» PROBLEM REQUIREMENTS
Word for word, restate every record, though not the pictures.

» DATASET RECORDS

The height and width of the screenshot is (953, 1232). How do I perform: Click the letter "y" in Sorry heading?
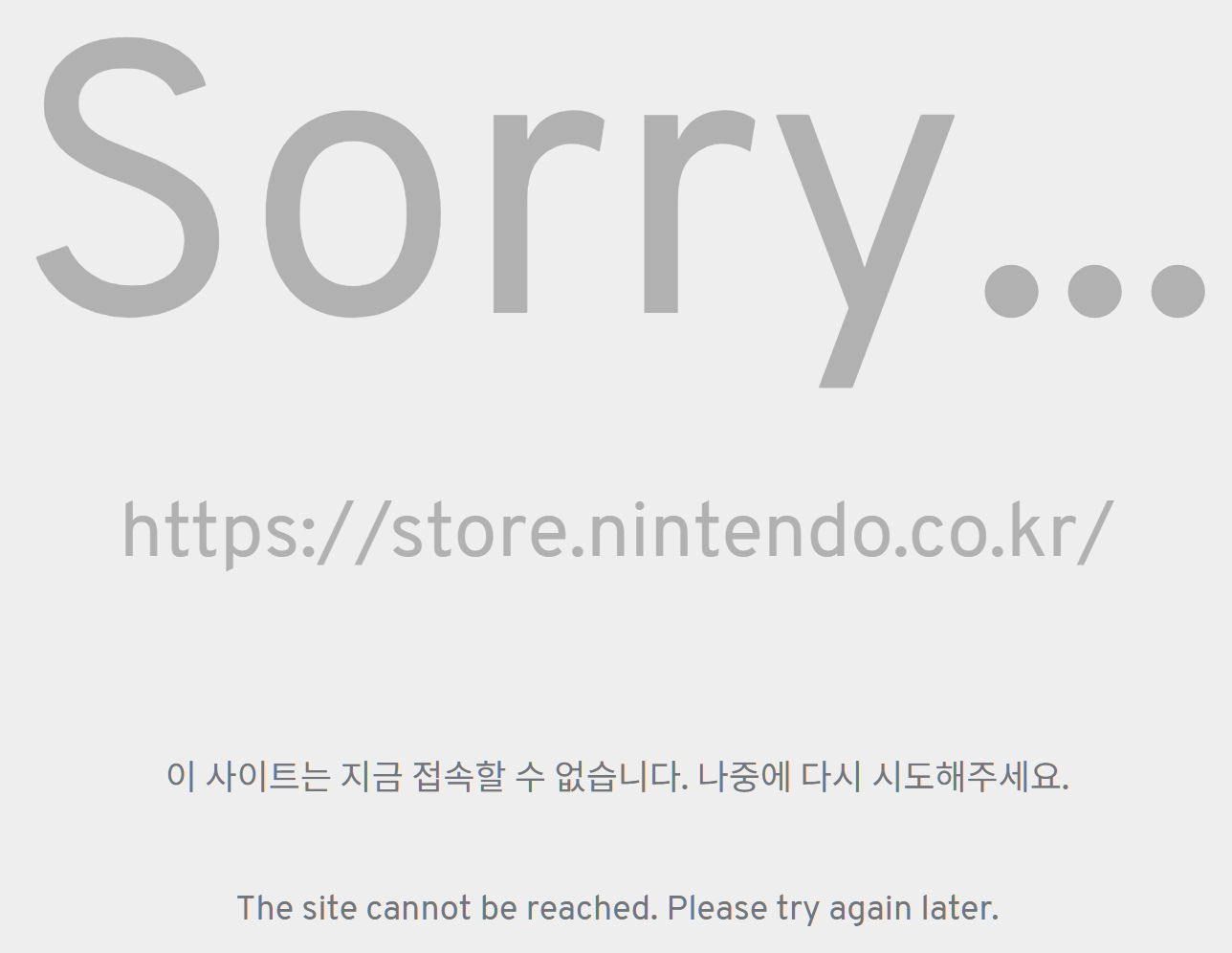[865, 251]
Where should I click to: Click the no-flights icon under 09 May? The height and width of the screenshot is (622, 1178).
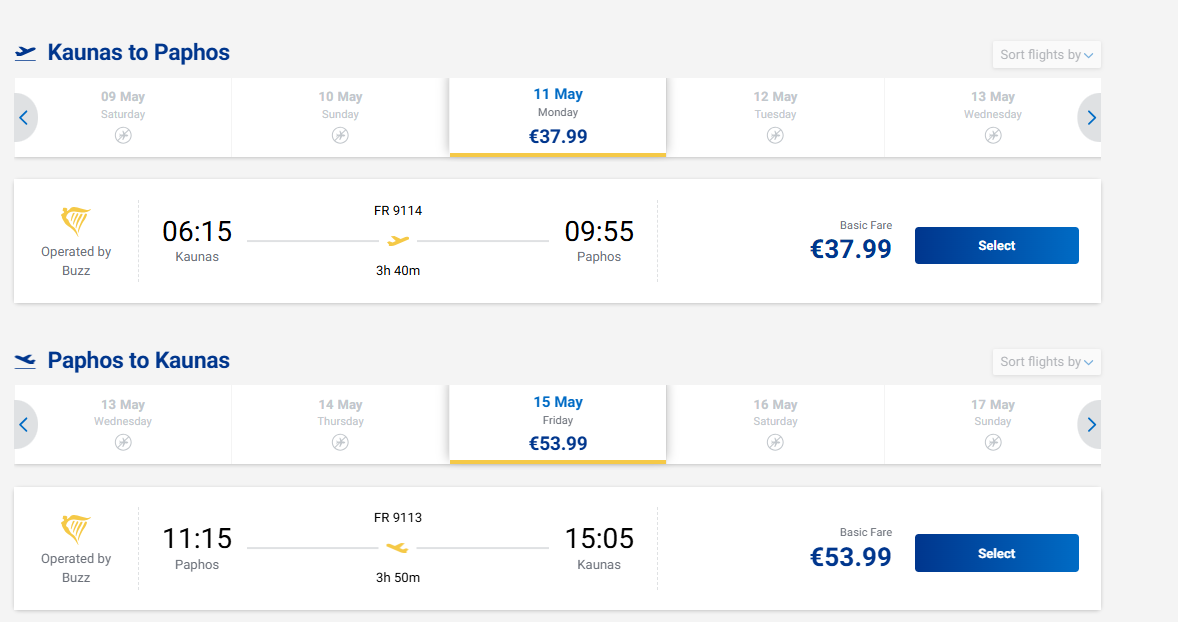pyautogui.click(x=123, y=136)
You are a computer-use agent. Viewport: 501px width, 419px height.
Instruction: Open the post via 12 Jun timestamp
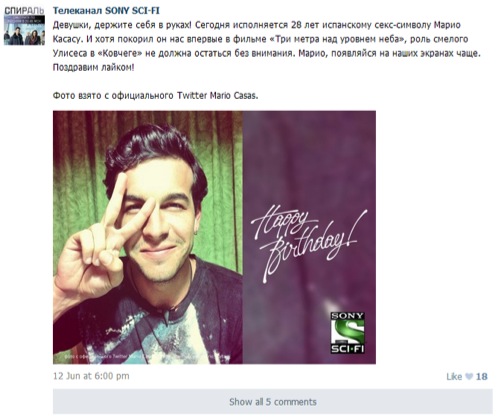tap(91, 376)
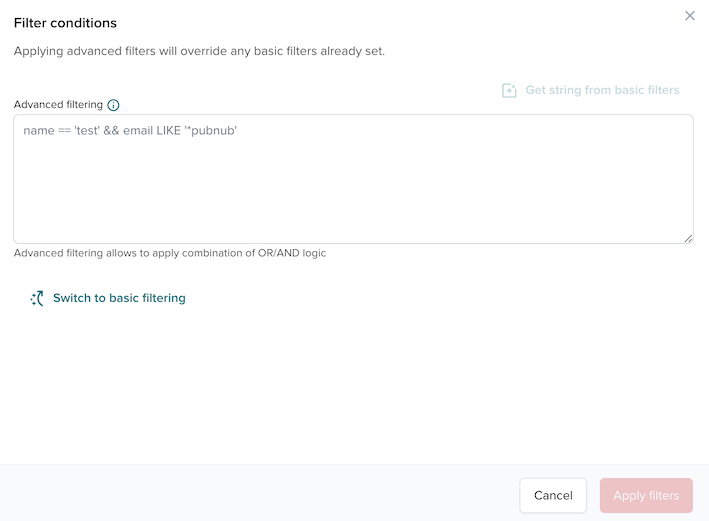Click Get string from basic filters text
Viewport: 709px width, 521px height.
[x=602, y=90]
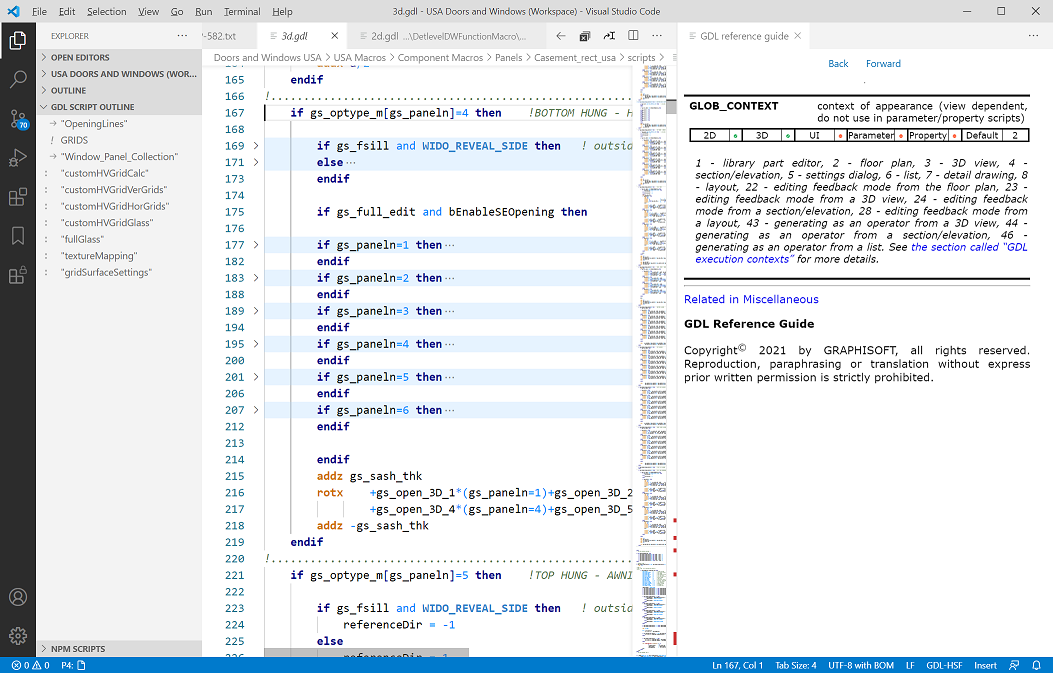The height and width of the screenshot is (673, 1053).
Task: Switch to the GDL reference guide tab
Action: [x=744, y=33]
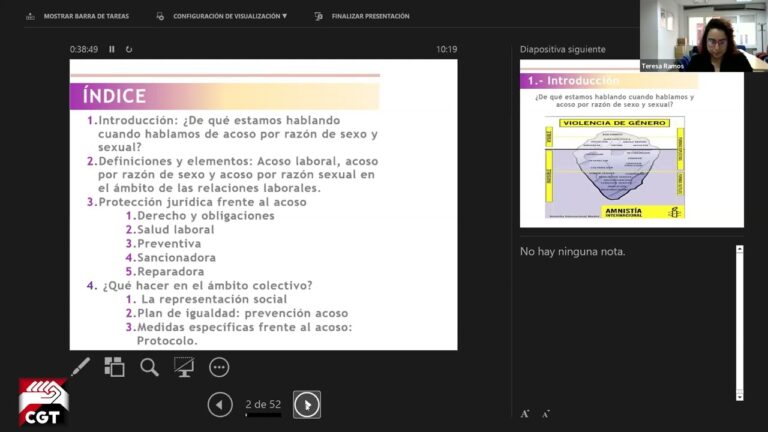The height and width of the screenshot is (432, 768).
Task: Select the pen and laser pointer tools
Action: tap(80, 367)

» COMPLETED TASK
The height and width of the screenshot is (953, 1232). How do I perform: Click the letter "y" in Sorry heading?
[865, 251]
Where should I click to: Click the no-flights icon under 09 May? The height and width of the screenshot is (622, 1178).
pyautogui.click(x=123, y=136)
You are a computer-use agent. Viewport: 501px width, 419px height.
Instruction: Open the post via 12 Jun timestamp
tap(91, 376)
Click Get string from basic filters text
Viewport: 709px width, 521px height.
[x=602, y=90]
The height and width of the screenshot is (673, 1053).
Task: Switch to the GDL reference guide tab
Action: [x=744, y=33]
The height and width of the screenshot is (432, 768).
Task: Select the pen and laser pointer tools
Action: tap(80, 367)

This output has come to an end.